◆ **Work instructions**:
Copy the lines below without any changes, starting at the line containing "Select the 66cm height option" and ending at the line containing "Action: 111,160".

[Item position entries]
----

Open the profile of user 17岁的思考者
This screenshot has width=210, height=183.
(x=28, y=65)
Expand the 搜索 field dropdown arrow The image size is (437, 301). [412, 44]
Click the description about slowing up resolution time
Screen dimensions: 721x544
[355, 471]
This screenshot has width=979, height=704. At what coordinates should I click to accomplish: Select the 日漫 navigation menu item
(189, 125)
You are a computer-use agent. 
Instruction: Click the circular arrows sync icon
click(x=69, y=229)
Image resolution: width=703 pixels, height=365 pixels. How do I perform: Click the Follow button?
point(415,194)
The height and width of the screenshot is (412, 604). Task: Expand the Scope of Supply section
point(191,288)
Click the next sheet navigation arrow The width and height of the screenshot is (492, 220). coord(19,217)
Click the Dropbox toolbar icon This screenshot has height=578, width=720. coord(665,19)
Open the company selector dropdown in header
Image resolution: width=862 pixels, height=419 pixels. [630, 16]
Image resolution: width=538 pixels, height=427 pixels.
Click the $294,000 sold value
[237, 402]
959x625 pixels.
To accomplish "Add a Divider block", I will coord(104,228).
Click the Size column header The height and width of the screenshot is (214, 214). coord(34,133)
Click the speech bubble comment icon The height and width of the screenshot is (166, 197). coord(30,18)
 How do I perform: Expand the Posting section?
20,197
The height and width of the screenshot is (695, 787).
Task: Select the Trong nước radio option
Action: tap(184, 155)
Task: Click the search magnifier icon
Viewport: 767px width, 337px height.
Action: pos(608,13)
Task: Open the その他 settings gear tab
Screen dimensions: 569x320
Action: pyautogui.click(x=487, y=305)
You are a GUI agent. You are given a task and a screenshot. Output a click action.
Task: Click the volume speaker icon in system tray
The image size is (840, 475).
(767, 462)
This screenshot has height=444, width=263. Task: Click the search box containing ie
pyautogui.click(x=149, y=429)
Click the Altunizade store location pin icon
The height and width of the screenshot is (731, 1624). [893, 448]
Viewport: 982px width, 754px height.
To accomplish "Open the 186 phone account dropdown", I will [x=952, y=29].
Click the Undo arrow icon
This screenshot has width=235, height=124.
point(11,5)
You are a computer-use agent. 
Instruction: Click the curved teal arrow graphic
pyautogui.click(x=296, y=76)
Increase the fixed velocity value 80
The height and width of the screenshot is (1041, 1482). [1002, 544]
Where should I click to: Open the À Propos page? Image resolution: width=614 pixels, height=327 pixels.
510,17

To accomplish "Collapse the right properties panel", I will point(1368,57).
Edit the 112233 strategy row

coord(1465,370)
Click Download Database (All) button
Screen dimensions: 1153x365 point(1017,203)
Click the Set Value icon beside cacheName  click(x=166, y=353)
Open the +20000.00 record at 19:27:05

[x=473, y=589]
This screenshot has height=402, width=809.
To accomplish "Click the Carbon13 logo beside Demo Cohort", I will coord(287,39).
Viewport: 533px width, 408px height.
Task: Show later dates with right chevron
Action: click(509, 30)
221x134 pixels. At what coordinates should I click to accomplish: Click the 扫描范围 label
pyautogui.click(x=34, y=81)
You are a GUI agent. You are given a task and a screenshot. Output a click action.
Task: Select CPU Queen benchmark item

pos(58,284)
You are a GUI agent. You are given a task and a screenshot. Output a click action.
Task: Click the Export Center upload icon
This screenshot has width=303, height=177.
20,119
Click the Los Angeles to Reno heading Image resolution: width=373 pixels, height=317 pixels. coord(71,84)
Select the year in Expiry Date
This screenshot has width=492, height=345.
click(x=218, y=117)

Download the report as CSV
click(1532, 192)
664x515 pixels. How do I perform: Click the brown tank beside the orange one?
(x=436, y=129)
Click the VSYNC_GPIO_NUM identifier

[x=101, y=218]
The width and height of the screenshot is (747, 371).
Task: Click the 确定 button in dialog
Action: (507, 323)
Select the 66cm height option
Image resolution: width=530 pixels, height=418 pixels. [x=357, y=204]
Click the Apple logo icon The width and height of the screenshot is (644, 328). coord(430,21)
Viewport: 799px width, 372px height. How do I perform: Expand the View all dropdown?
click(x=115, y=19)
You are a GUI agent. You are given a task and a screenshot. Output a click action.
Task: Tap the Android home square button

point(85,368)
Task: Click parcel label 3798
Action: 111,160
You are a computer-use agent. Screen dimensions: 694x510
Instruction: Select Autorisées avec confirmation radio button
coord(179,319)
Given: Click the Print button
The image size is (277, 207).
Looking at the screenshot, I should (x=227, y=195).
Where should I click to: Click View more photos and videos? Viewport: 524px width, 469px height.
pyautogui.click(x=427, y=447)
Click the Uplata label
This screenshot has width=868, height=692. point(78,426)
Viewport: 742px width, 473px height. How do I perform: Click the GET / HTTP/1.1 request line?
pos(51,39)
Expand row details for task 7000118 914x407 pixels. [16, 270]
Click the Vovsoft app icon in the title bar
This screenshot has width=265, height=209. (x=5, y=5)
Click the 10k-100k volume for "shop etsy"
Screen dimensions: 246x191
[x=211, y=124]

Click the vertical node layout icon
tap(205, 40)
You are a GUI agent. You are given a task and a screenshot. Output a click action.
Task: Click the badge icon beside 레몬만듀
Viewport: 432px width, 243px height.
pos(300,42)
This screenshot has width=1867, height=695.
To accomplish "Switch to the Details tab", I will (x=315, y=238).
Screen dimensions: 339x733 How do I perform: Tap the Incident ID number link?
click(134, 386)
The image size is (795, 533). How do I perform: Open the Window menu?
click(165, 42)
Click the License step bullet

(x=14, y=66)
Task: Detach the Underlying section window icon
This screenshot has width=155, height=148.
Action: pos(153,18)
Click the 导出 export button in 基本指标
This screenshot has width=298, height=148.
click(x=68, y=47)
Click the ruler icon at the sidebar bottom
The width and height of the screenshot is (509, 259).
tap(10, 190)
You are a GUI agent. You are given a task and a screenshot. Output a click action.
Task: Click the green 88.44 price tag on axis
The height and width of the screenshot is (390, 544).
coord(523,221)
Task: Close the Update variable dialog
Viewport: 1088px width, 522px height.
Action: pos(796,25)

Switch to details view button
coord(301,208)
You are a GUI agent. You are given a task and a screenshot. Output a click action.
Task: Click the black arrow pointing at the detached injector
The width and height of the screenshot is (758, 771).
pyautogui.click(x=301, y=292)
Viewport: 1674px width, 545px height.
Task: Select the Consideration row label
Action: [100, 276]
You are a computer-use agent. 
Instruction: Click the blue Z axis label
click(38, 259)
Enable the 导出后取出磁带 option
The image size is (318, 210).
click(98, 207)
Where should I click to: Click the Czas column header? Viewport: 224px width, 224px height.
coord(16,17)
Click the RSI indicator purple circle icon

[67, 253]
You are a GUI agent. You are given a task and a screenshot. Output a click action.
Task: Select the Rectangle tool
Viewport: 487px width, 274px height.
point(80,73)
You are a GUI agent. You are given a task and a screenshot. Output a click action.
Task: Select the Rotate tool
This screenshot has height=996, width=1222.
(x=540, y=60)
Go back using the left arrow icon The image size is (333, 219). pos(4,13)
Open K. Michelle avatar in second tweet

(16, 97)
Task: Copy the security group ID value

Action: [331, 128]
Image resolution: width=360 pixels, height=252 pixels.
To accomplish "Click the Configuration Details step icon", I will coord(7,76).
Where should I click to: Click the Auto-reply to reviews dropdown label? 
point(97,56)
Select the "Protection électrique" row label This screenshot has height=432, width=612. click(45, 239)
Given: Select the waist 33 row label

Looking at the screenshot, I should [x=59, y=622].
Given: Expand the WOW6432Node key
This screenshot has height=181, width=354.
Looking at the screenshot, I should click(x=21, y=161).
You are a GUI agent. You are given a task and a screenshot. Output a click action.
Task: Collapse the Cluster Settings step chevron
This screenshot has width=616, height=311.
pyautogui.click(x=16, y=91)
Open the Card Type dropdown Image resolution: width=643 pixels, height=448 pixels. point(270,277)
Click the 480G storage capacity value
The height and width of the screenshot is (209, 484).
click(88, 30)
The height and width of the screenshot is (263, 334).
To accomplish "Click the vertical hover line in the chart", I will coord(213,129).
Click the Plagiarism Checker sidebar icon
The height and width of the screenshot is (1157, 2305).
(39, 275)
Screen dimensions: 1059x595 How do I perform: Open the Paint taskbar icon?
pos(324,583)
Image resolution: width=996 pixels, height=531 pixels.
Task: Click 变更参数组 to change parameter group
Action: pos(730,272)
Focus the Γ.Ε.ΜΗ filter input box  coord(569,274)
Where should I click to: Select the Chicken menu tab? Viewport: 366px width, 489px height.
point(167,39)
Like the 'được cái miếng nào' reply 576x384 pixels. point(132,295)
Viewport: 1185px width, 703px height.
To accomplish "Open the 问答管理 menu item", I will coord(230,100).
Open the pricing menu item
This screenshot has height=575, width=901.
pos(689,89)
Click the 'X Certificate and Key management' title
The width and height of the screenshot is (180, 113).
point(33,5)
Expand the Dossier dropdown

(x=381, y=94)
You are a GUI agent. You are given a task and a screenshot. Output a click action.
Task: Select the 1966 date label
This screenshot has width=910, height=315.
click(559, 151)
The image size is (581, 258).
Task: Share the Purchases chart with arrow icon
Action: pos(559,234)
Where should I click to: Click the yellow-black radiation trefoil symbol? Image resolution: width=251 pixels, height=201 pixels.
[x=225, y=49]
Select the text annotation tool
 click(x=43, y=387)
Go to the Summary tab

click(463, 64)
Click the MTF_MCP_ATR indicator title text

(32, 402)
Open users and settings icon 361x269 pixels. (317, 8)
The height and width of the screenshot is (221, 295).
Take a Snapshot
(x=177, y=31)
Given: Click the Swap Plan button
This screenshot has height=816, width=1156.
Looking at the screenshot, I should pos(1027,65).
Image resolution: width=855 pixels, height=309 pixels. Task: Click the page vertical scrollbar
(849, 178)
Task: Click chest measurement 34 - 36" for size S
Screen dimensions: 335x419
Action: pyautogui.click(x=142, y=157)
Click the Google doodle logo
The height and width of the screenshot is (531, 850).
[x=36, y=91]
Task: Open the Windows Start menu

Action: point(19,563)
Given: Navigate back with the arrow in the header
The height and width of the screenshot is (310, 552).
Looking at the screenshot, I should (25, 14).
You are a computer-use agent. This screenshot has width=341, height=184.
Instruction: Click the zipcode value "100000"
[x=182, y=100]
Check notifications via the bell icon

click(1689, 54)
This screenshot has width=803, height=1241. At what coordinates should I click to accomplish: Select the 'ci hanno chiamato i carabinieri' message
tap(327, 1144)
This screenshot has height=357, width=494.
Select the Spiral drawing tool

----

◆ **Answer to the task**:
Select the 66cm height option
Image resolution: width=530 pixels, height=418 pixels. [x=357, y=204]
Click the Apple logo icon The width and height of the screenshot is (644, 328). coord(430,21)
Viewport: 799px width, 372px height. How do I perform: Expand the View all dropdown?
click(x=115, y=19)
You are a GUI agent. You are given a task and a screenshot. Output a click action.
Task: Tap the Android home square button

point(85,368)
Task: Click parcel label 3798
Action: 111,160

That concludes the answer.